TASK:
Transcribe exactly, and only, the lines from the one containing "Given: Click the blue heart emoji" through the end of the entries below, leaving the pictures out.

(Stored items)
---------------

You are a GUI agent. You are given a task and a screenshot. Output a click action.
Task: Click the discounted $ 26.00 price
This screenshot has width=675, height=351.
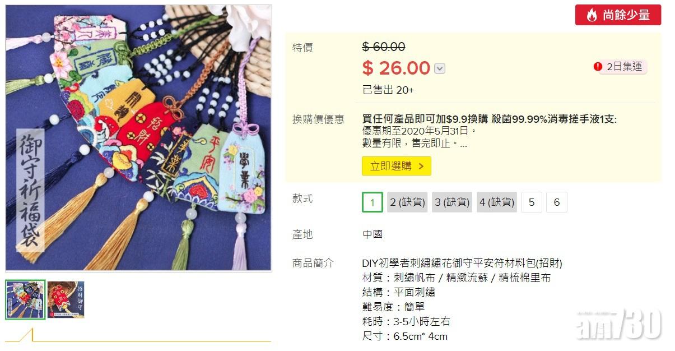pos(396,68)
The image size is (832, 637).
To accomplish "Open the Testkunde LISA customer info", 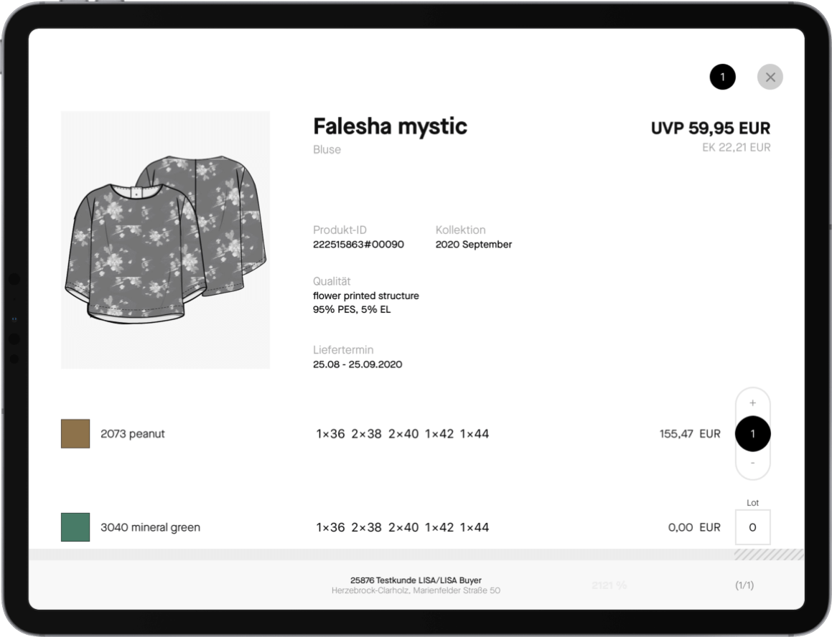I will coord(416,585).
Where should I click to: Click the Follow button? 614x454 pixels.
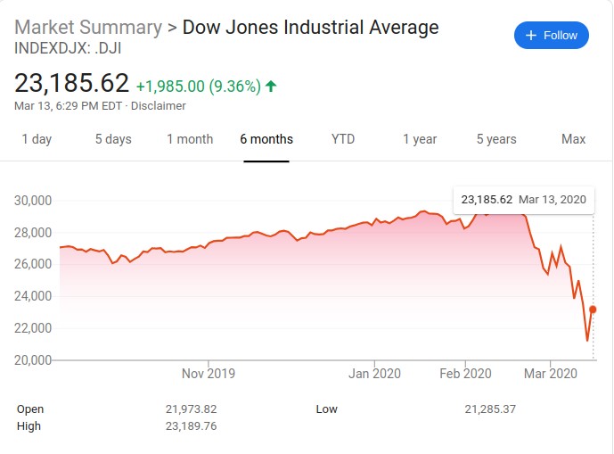(x=551, y=36)
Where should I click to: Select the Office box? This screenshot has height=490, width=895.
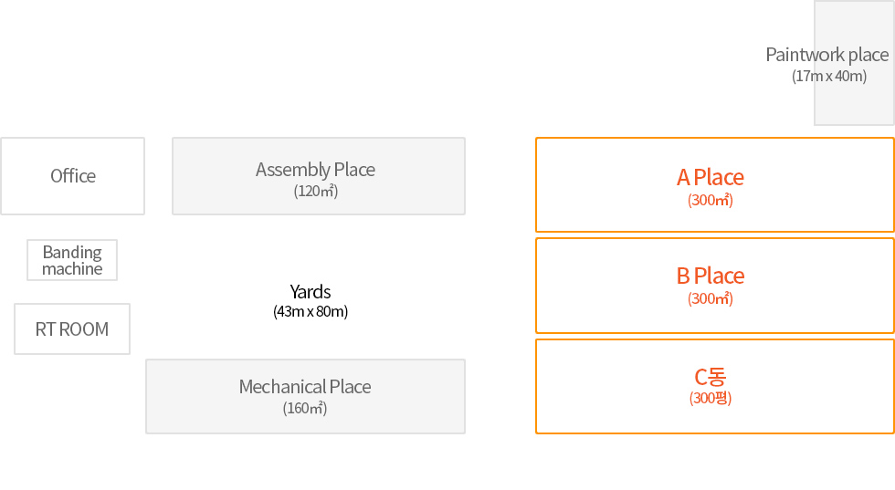[x=72, y=176]
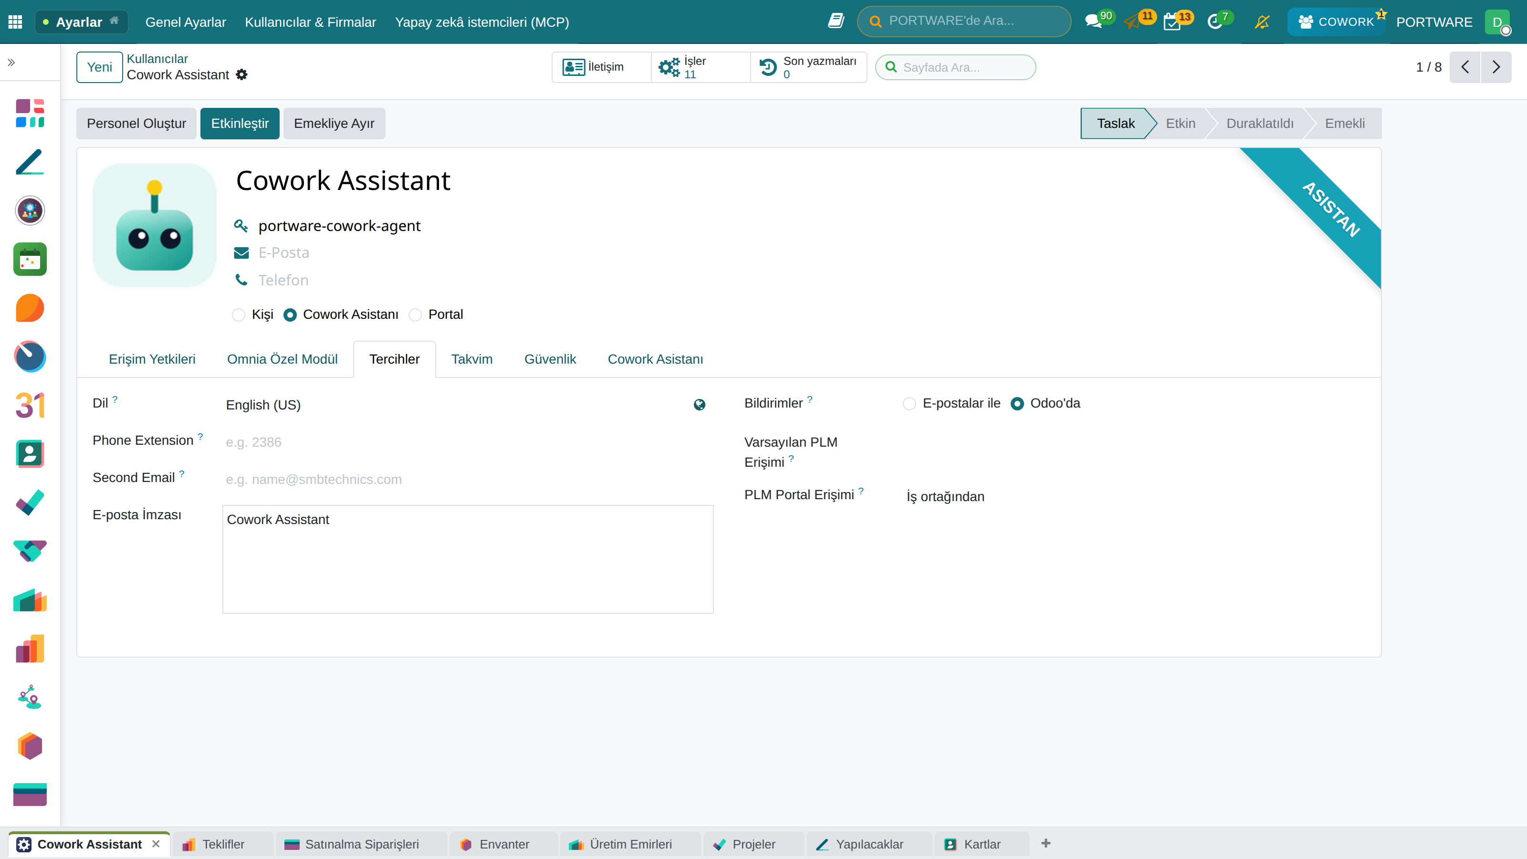
Task: Open the knowledge book icon in top bar
Action: [836, 21]
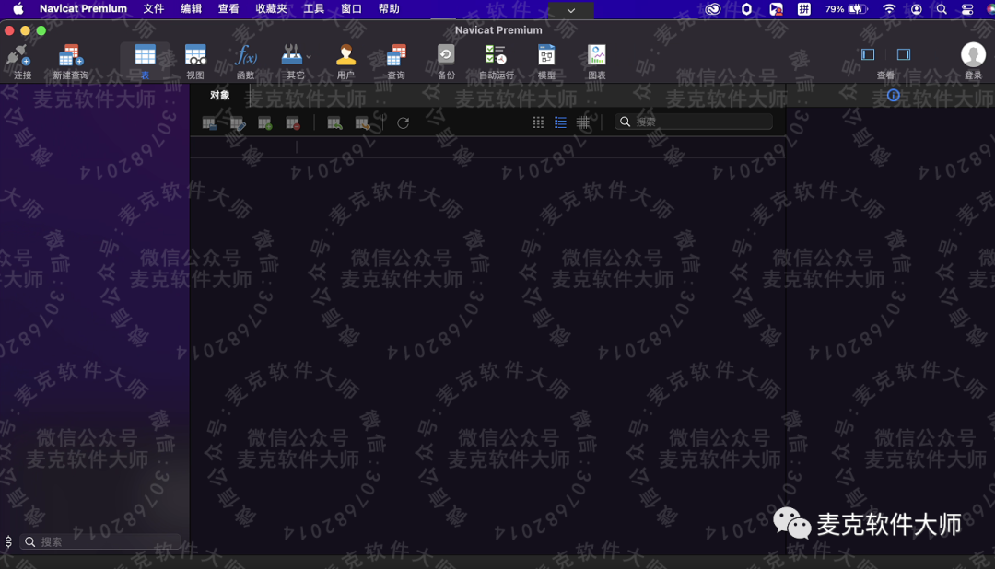This screenshot has height=569, width=995.
Task: Switch object list to detail view
Action: pos(583,122)
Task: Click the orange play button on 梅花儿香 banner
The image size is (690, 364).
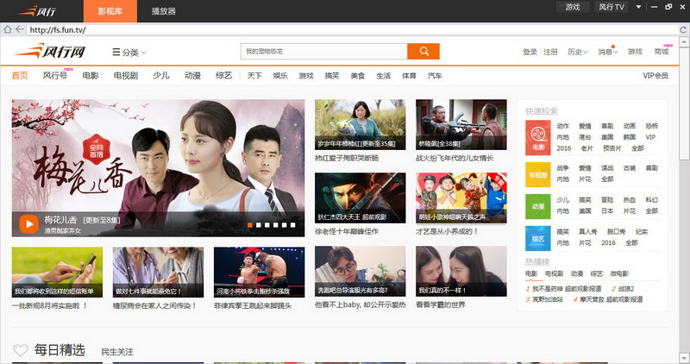Action: [28, 224]
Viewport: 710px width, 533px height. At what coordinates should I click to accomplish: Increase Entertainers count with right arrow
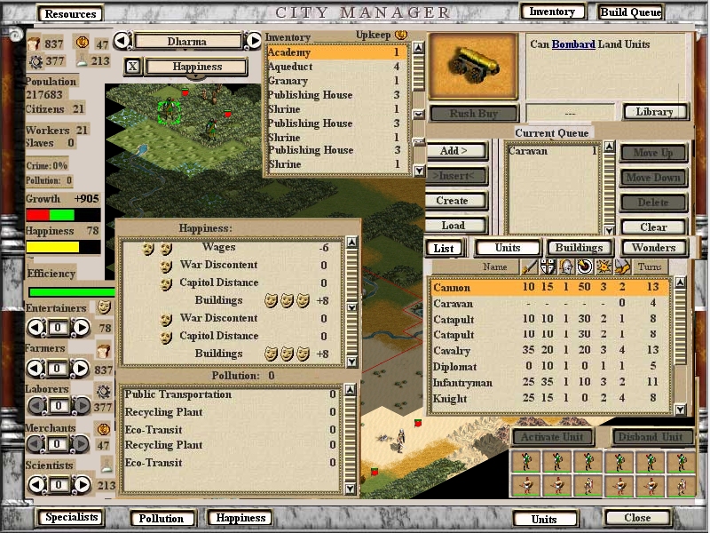pyautogui.click(x=82, y=328)
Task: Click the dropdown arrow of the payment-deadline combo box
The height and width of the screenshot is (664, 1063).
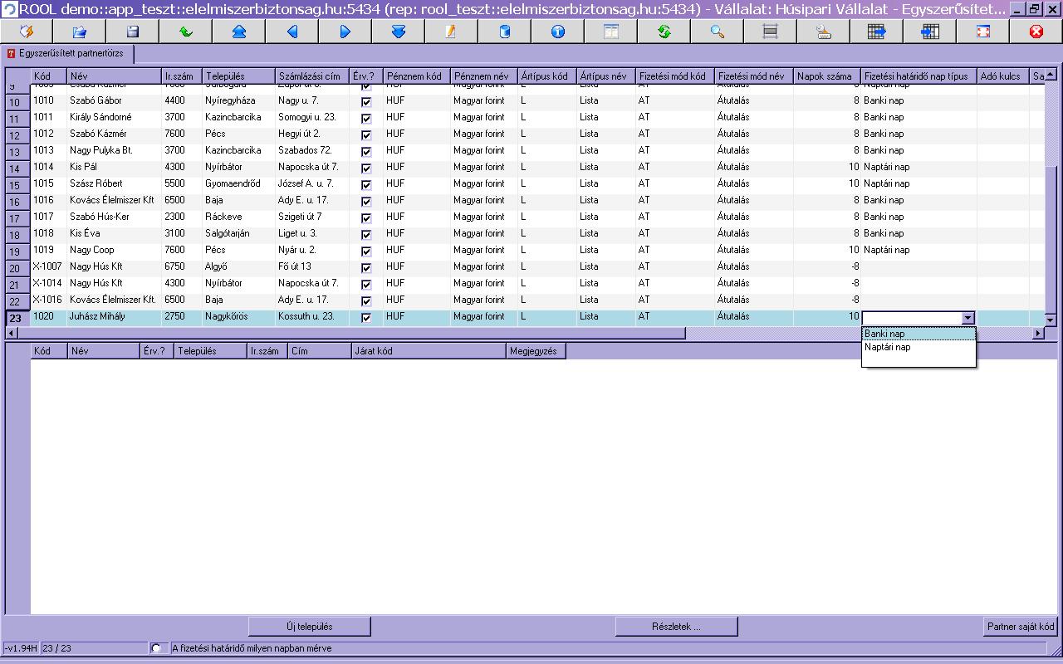Action: coord(967,318)

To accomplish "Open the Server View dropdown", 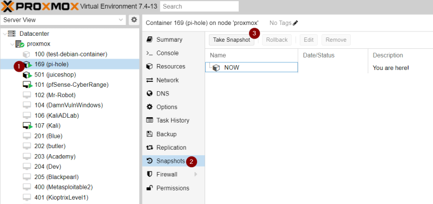I will [x=63, y=20].
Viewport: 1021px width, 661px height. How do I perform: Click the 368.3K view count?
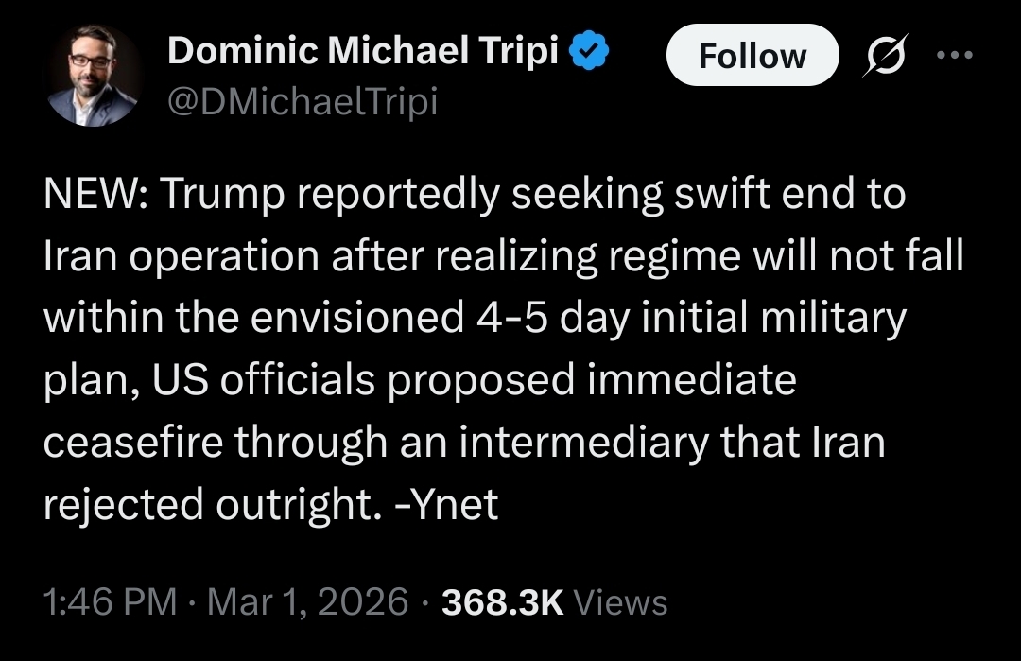pyautogui.click(x=502, y=602)
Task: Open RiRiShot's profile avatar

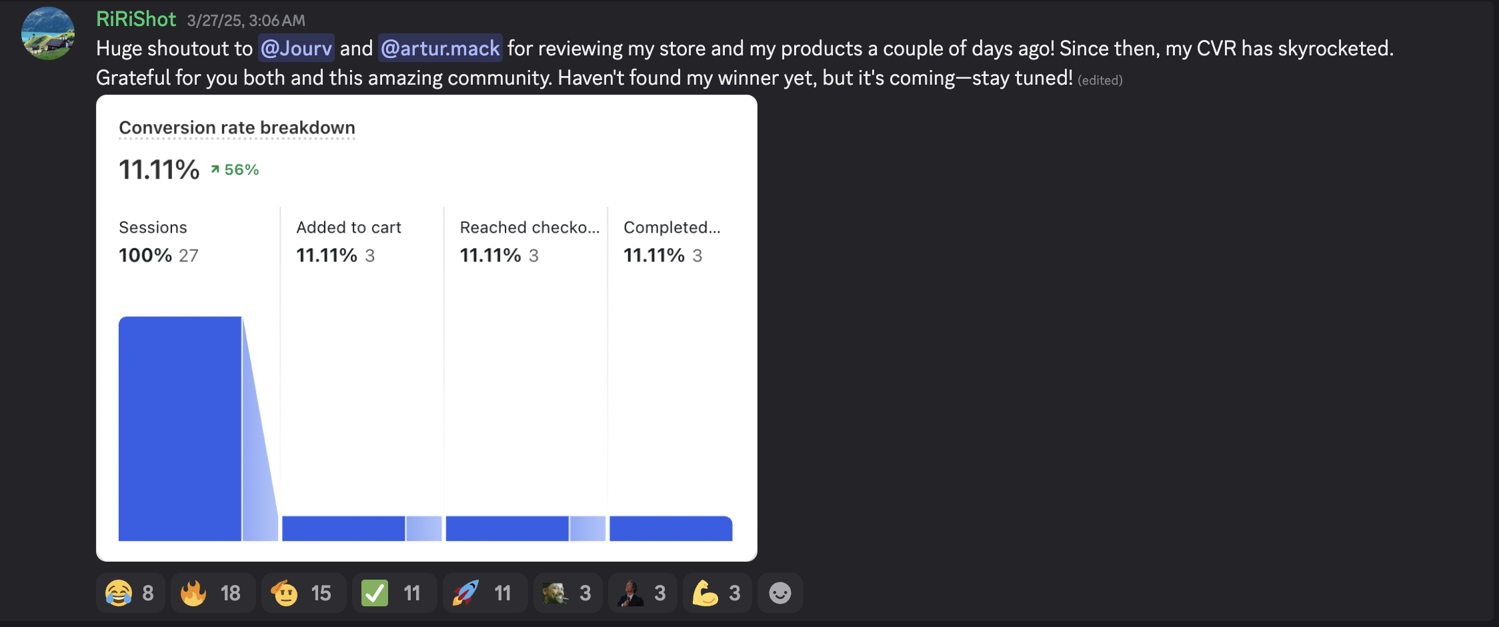Action: (48, 33)
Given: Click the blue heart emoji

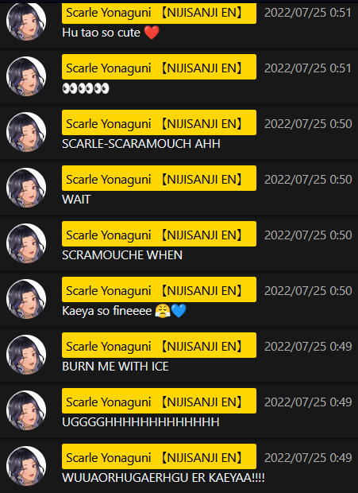Looking at the screenshot, I should click(x=179, y=311).
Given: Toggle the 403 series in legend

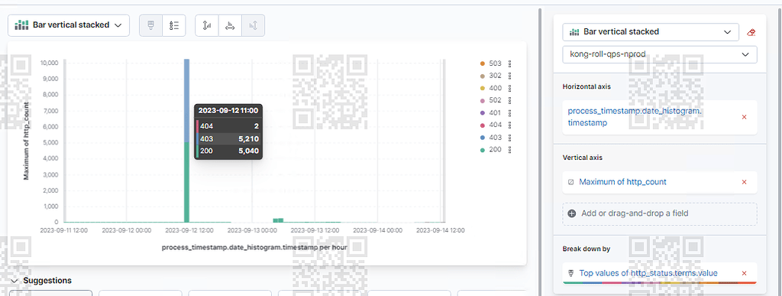Looking at the screenshot, I should coord(491,137).
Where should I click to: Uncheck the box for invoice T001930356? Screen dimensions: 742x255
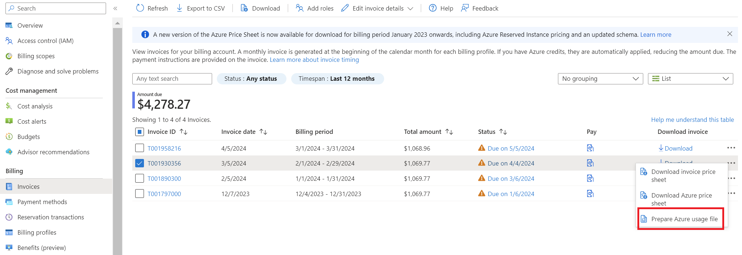[x=140, y=163]
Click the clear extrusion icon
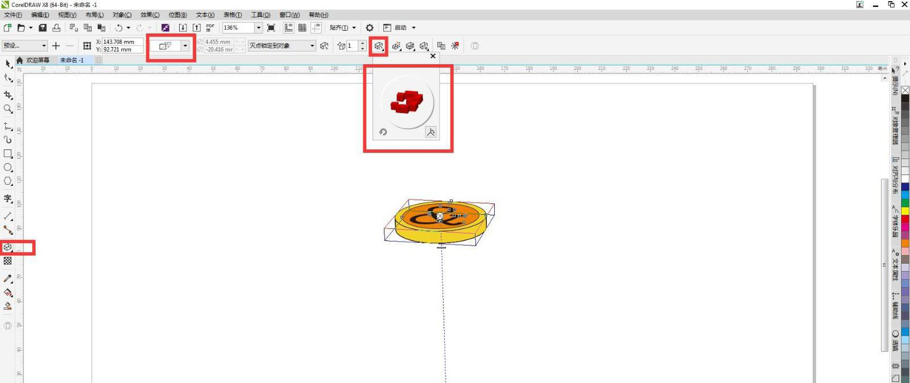Viewport: 910px width, 383px height. tap(455, 46)
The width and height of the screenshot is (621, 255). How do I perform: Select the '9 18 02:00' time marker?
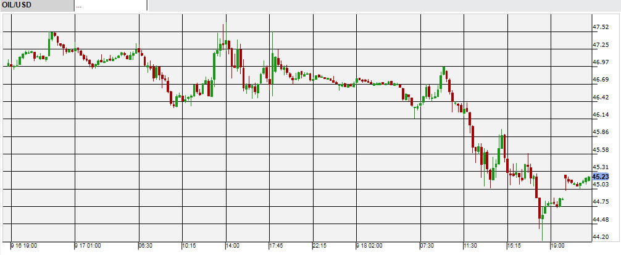point(369,246)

---------------

THE ANSWER:
Given: Click the blue heart emoji

Looking at the screenshot, I should click(x=179, y=311).
Given: Toggle the 403 series in legend

Looking at the screenshot, I should coord(491,137).
Where should I click to: Uncheck the box for invoice T001930356? Screen dimensions: 742x255
[x=140, y=163]
Click the clear extrusion icon
Viewport: 910px width, 383px height. tap(455, 46)
The width and height of the screenshot is (621, 255). How do I perform: Select the '9 18 02:00' time marker?
point(369,246)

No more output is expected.